[Stored data]
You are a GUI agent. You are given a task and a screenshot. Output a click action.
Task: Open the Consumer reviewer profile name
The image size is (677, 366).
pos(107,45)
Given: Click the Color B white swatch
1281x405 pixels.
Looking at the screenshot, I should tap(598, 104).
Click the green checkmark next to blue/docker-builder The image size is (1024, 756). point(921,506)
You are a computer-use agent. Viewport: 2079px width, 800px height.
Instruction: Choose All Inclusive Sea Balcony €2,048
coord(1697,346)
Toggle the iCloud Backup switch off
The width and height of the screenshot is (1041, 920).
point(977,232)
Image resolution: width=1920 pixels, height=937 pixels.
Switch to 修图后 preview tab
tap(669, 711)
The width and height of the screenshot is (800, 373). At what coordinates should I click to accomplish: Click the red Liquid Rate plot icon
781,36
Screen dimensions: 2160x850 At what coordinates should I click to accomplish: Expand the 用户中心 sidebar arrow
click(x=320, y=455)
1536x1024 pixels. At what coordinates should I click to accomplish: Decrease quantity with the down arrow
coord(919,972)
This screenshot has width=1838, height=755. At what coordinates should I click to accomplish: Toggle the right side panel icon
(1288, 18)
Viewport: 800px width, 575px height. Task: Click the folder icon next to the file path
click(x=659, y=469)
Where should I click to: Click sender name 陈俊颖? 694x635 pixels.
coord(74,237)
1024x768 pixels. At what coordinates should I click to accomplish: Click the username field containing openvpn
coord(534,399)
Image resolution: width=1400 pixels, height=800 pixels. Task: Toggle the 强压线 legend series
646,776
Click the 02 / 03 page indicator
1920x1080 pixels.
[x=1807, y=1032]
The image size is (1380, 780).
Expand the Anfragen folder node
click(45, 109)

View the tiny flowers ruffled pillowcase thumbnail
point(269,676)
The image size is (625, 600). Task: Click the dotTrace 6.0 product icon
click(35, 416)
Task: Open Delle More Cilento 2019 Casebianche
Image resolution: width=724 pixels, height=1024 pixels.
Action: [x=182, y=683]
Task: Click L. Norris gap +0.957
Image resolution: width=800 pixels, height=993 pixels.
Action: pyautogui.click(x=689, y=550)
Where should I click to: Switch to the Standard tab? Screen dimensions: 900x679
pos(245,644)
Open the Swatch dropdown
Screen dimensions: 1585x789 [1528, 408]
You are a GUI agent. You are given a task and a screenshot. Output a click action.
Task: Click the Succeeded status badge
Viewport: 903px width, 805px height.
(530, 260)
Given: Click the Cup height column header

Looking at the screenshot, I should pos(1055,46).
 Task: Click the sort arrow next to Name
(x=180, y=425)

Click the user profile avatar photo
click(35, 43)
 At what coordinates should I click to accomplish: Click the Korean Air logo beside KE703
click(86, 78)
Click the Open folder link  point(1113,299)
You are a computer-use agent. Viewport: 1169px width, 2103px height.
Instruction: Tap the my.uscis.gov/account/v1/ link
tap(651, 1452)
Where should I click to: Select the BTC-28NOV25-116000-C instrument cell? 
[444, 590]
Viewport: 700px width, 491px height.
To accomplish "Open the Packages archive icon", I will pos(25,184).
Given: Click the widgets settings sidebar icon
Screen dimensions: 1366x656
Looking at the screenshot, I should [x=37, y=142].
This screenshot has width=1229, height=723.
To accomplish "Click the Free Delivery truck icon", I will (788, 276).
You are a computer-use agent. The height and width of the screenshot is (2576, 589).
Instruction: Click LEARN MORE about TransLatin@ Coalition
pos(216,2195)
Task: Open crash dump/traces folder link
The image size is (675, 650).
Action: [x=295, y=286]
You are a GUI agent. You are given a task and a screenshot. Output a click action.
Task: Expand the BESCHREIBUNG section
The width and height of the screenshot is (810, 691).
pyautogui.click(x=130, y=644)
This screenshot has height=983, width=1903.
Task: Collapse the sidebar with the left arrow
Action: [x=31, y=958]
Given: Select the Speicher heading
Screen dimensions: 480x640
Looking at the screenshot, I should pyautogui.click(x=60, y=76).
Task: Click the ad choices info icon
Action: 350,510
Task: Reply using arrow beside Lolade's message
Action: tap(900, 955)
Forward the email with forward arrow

## ACTIVITY
Nothing but the lines from the one with "Given: Click the widgets" through the final line of the data belongs in the answer, and they must match exactly.

## THE COMPLETED TASK
Given: Click the widgets settings sidebar icon
Screen dimensions: 1366x656
Looking at the screenshot, I should [x=37, y=142].
This screenshot has width=1229, height=723.
To accomplish "Click the Free Delivery truck icon", I will (788, 276).
You are a computer-use agent. The height and width of the screenshot is (2576, 589).
Instruction: Click LEARN MORE about TransLatin@ Coalition
pos(216,2195)
Task: Open crash dump/traces folder link
The image size is (675, 650).
Action: [x=295, y=286]
You are a GUI agent. You are given a task and a screenshot. Output a click action.
Task: Expand the BESCHREIBUNG section
The width and height of the screenshot is (810, 691).
pyautogui.click(x=130, y=644)
This screenshot has height=983, width=1903.
Task: Collapse the sidebar with the left arrow
Action: [x=31, y=958]
Given: Select the Speicher heading
Screen dimensions: 480x640
Looking at the screenshot, I should pyautogui.click(x=60, y=76).
Task: Click the ad choices info icon
Action: 350,510
Task: Reply using arrow beside Lolade's message
Action: tap(900, 955)
Forward the email with forward arrow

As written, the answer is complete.